Guest write-up by @krtgrphr, who was born after Rafi's time yet makes sense of his life with "Geet hai Sahir Ludhianvi ke, Mohd Rafi ki awaaz". Send him a good recording of Pyaasa's songs at kartographer at gmail dot com.
Some quiet afternoons, I go on a silent, solo trip though the various emotions that make the curse of being human both painfully apparent and wholly worthwhile. A journey that seems to the outside world silent, but one that for me is immensely enabled by music. Music that gladdens, music that tempers, and music in a different form that winds a melancholy path through the heart. And my constant companion - my humsafar - through all these travels to the places of the mind and the heart is a single person in various forms - Rafi.
It is Rafi that sings of a carefree time, the world a playground for one's aimless yet ultimately fulfilling meanderings. Main zindagi ka saath nibhata chala gaya - of going unopposed with the current, and living a life where cares and worries mean nought. It is wholly ironic then that this be the one Rafi song that I spent almost half my life searching out, before my father overlooked a rather shoddy session of humming and pointed me in the right direction.
The joyous abandon of youth and its nomadic whims satiated, Rafi now leads me to more pressing issues in the current; of whom to love, how to do it. And the sheer, blinding agony of having to choose, knowing fully well that at each choice lies the door to blame. Kisko pyaar karoon, kaise pyaar karoon; immortal lines, sung with the the assurance of one who has all he wants, yet knows that choosing is the worst possible decision open to him. Yet choose he must, the tempo building up and the options closing in on him ...
And then he makes a choice, for he knows Rafi will back him up. And how the man rises to the occasion! Singing the praises of his muse, using the hand of divinity to make her his and his only - Tareef karoon kya uski, jisne tumhe banaya. The praise is for the almighty, the vessel the object he pursues; and the comparisons how they flow, like the radiance of the moon at the height of its powers, revealing and highlighting her mystique in all its depth.
She deigns to cast her eye upon him now, and how Rafi entreats her to be gentle with this once carefree being. Aise toh na dekho - lest she blind him and make him go mad with sheer elation and commit some travesty of the heart, mind or being. And time itself, once a non-entity for this free being, seems to hasten its very passage in the presence of this divine creature. How he beseeches her with Rafi's voice - Abhi na jao chhodkar - that it seems like now that she became his, her very arrival in his life still in the blissful present and not a hazy past. Stay, stay till the dusk when he has had a chance to live the purpose of this life.

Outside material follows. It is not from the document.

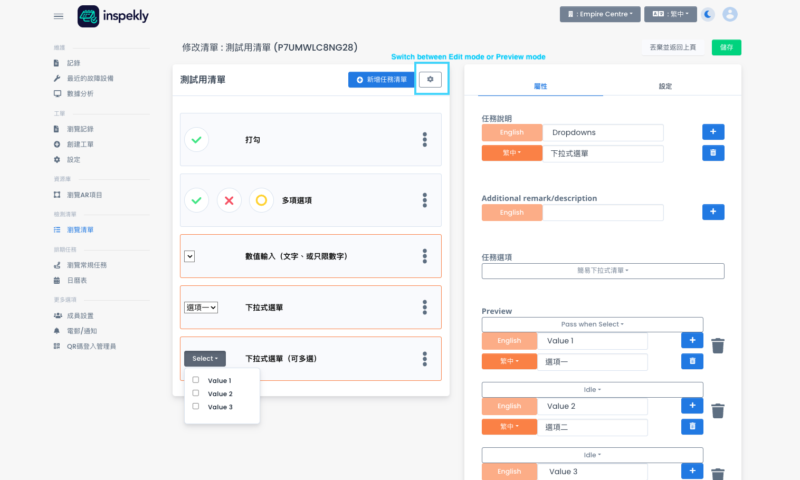
Task: Click the gear icon for edit/preview mode
Action: click(430, 79)
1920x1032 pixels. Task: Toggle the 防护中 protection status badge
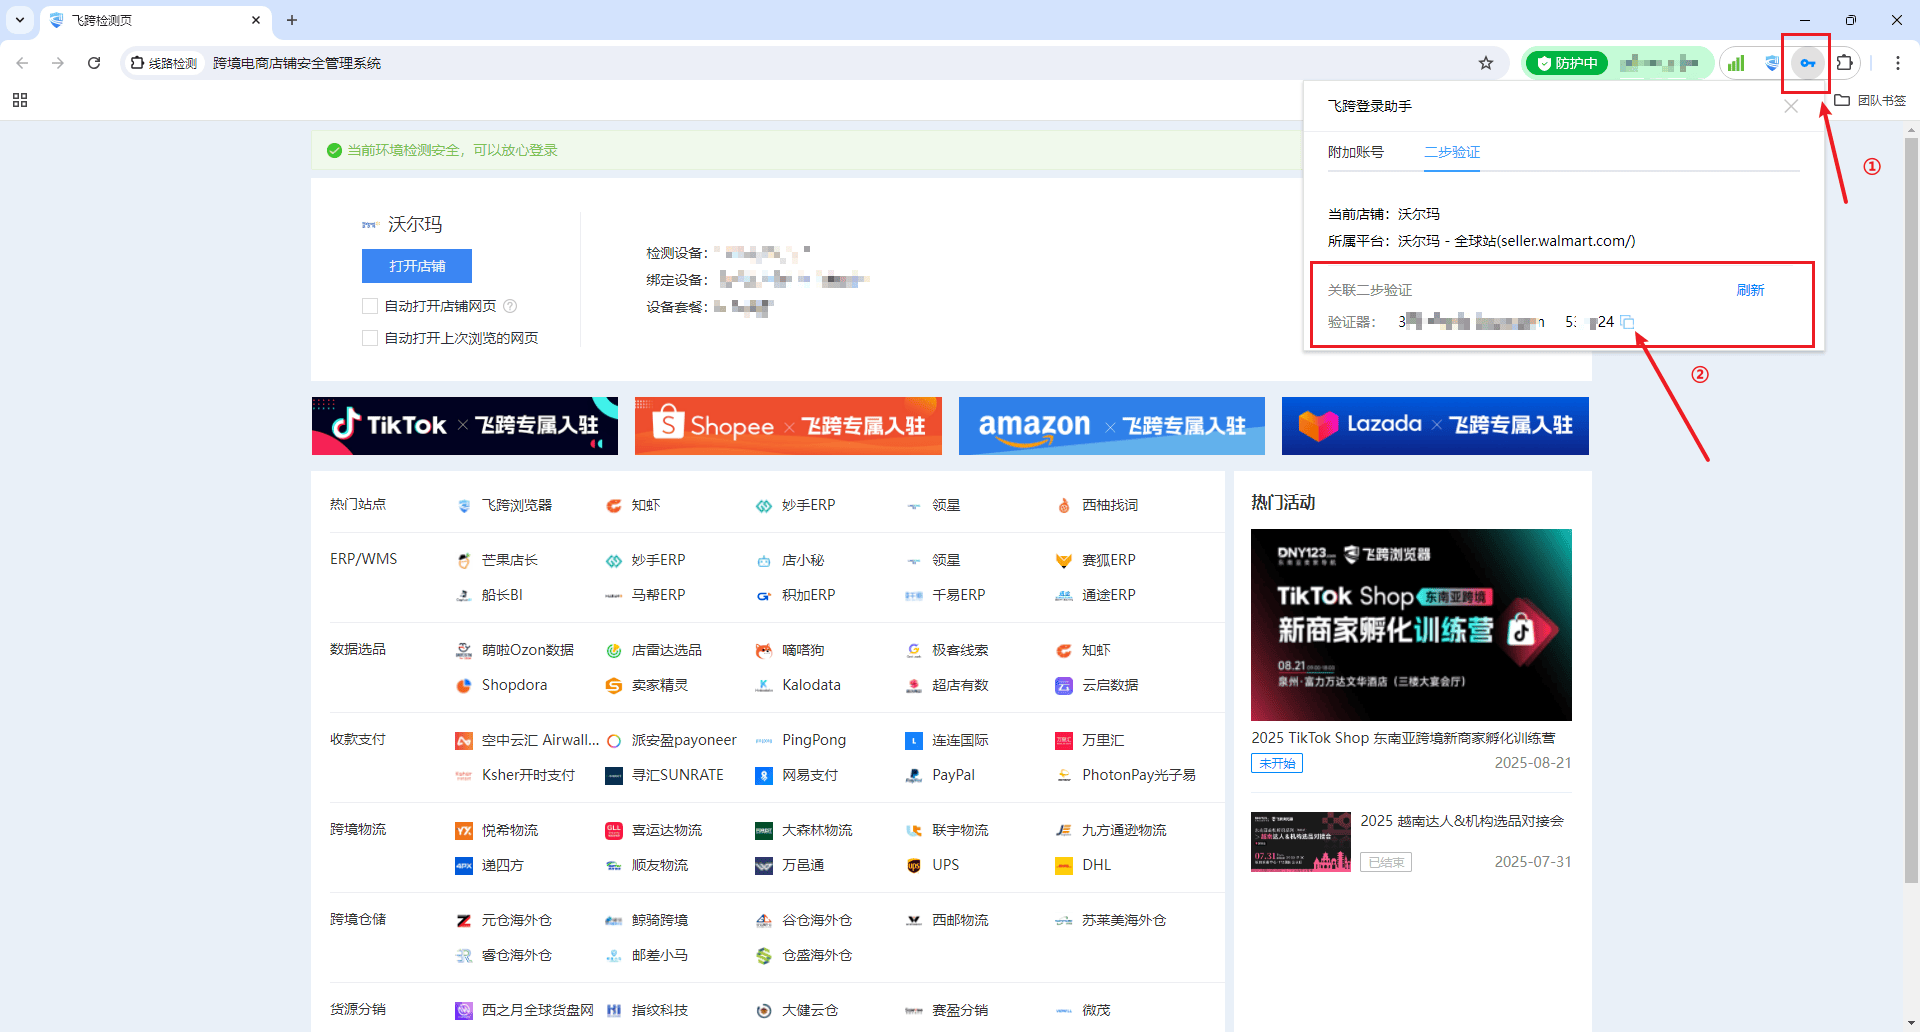pyautogui.click(x=1567, y=63)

And yet she leaves, like everyone else and everything else. The sense of loss is immense, irredeemable; the youth, the riches, the foundation that she'd brought into his once incomplete life (he now realizes) - all gone. And here he is talking not just about her brief tryst with his life, but about the world itself - for to him, that was and remains the entire world. A place where one's being is a plaything to be toyed with for amusement, a place where death itself seems easier than the curse of soldiering on - that life, that world - Yeh duniya agar mil bhi jaye toh kya hai.
The young man, for once in his life, is right about something entirely on his own. A world that gave us Rafi, that voice, that added emotion to all our beings - and the world that took him away from us forever, leaving just the voice as a final vestige of the man. Of what use that world without Rafi himself?